The experimental results are as follows:
TABLE 16 antitumor effect of each group of drugs
| Group of | Active ingredient | Tumor inhibition Rate (%) |
| Example 8 | Sequence 7 polypeptide | 50.5 |
| Solvent group | Is free of | 3.3 |
| Avastin | Monoclonal antibody | 66.8 |
| Docetaxel injection | Paclitaxel | 62.3 |
According to the experimental results, the polypeptide has various anti-tumor effects, can have higher inhibition rate on the proliferation of tumor cells of various origins, and has the inhibition rate of more than 60 percent on melanoma, gastric cancer and liver cancer under the effective administration concentration; under the effective administration concentration, the tumor inhibition rate on esophageal squamous cell carcinoma, non-small cell lung cancer, colon cancer, oral squamous cell carcinoma and breast cancer can reach more than 50%.
Flow cytometry detection of binding of polypeptides to macrophages:
a human THP-1 cell strain with high SIRP alpha expression is taken as an experimental macrophage.

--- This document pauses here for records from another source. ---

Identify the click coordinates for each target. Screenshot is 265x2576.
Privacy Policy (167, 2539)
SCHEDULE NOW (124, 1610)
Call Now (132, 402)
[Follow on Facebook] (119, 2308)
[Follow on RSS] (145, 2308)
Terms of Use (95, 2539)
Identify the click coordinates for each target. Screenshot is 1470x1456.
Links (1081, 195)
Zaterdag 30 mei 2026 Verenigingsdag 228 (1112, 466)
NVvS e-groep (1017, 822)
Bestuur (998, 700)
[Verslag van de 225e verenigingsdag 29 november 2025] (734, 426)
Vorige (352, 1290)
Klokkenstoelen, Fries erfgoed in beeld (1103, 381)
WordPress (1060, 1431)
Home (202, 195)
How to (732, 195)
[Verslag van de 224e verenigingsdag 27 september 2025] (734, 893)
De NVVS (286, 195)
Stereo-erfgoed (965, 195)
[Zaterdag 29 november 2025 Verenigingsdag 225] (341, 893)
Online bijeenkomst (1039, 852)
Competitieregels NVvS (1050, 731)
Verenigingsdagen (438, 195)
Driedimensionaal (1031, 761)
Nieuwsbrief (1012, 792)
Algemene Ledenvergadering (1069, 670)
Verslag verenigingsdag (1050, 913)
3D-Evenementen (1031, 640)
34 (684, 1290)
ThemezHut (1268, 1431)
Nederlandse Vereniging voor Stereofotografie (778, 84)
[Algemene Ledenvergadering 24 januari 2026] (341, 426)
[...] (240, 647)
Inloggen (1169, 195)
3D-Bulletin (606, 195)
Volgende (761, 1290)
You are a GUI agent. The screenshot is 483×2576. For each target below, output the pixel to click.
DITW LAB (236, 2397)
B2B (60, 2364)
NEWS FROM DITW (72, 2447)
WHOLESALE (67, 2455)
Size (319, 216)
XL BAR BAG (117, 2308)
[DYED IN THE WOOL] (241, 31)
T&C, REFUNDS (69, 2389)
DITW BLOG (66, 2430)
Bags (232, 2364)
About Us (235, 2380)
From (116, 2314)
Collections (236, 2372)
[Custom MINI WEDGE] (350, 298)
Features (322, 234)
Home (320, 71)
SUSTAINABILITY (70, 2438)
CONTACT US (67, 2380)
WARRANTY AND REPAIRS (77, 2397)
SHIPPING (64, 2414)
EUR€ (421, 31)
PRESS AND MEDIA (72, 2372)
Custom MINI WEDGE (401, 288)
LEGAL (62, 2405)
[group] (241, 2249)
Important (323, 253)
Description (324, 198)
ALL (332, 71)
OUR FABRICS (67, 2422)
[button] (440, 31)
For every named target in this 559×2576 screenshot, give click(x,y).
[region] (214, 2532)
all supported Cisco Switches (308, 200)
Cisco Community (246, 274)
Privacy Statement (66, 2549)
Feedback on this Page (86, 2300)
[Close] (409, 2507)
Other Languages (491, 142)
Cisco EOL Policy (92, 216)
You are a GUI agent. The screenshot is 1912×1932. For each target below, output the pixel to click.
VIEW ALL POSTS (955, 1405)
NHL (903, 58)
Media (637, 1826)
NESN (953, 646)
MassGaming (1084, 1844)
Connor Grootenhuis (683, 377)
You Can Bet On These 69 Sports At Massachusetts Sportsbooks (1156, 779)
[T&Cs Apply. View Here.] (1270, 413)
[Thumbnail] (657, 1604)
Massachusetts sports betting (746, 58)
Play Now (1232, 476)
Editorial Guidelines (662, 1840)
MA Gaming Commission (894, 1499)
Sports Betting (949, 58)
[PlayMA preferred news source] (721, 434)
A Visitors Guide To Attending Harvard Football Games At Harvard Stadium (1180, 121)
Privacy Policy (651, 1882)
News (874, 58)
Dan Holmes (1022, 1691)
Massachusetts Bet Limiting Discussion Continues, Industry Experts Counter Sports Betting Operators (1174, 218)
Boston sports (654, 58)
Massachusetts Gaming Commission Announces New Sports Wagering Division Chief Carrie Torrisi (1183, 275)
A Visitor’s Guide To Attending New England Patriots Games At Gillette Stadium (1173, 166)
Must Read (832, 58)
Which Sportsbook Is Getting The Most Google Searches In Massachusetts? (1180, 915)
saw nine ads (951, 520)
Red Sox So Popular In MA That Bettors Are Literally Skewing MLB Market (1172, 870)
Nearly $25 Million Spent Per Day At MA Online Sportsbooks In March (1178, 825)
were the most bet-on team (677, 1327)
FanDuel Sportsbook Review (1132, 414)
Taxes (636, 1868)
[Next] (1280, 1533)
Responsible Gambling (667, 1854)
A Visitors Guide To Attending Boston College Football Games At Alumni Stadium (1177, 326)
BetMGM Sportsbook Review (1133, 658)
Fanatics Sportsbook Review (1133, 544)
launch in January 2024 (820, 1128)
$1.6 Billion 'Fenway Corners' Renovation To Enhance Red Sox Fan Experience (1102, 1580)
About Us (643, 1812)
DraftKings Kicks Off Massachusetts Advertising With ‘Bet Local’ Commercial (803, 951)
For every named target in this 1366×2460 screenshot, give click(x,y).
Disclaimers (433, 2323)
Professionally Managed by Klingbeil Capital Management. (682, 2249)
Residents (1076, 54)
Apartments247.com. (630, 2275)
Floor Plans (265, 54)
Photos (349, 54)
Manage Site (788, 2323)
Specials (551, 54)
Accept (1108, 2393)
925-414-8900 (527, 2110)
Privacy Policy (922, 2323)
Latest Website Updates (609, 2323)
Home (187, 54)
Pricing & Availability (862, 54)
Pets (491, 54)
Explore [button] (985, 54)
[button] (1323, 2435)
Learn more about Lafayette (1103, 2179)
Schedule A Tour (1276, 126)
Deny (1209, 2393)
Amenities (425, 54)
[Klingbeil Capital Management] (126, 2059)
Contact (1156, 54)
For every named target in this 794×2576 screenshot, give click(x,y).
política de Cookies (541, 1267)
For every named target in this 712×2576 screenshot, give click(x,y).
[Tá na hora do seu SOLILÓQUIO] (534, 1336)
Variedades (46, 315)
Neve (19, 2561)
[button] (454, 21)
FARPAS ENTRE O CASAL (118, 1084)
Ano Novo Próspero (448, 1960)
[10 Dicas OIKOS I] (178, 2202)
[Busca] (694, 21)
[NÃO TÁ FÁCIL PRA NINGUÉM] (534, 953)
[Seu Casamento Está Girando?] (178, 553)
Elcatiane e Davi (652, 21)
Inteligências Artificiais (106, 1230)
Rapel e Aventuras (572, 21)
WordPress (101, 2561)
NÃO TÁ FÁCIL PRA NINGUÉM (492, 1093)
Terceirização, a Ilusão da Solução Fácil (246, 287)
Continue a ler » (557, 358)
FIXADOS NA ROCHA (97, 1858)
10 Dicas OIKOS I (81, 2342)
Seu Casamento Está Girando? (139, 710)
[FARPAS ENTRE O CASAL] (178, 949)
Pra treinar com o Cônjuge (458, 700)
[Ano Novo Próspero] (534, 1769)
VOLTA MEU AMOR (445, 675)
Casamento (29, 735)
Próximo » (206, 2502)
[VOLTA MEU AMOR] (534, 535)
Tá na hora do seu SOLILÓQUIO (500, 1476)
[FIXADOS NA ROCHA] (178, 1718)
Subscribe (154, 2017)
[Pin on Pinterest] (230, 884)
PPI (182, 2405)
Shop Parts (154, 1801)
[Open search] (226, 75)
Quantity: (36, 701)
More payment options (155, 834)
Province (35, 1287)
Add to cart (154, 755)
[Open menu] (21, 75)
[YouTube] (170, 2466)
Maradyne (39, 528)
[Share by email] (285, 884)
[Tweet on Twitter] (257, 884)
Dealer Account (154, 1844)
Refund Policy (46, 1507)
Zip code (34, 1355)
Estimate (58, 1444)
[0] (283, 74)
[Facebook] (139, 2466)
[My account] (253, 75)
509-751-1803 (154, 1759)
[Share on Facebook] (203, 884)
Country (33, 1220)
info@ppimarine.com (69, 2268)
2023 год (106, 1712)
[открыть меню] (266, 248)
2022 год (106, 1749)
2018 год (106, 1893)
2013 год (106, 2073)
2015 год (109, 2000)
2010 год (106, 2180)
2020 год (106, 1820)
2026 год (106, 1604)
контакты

Taking THP-1 cells cultured in suspension, adding PMA with final concentration of 100ng/mL to induce differentiation for 12h for adherence, collecting cells after trypsinization, washing twice with 1 × PBS, resuspending and adjusting cell concentration to 107and/mL, dividing the cells into 9 groups, namely a blank group, a PE labeling polypeptide 2 group, a PE labeling polypeptide 4 group, a PE labeling polypeptide 6 group, a PE labeling polypeptide 7 group, a mouse anti-human SIRP alpha monoclonal antibody + PE labeling polypeptide 2 group, a mouse anti-human SIRP alpha monoclonal antibody + PE labeling polypeptide 4 group, a mouse anti-human SIRP alpha monoclonal antibody + PE labeling polypeptide 6 group, a mouse anti-human SIRP alpha monoclonal antibody + PE labeling polypeptide 7 group, taking 100 mu L of cell suspension from each group, and adding 20 mu LPBS into the blank group to incubate the cells for 2.5 h.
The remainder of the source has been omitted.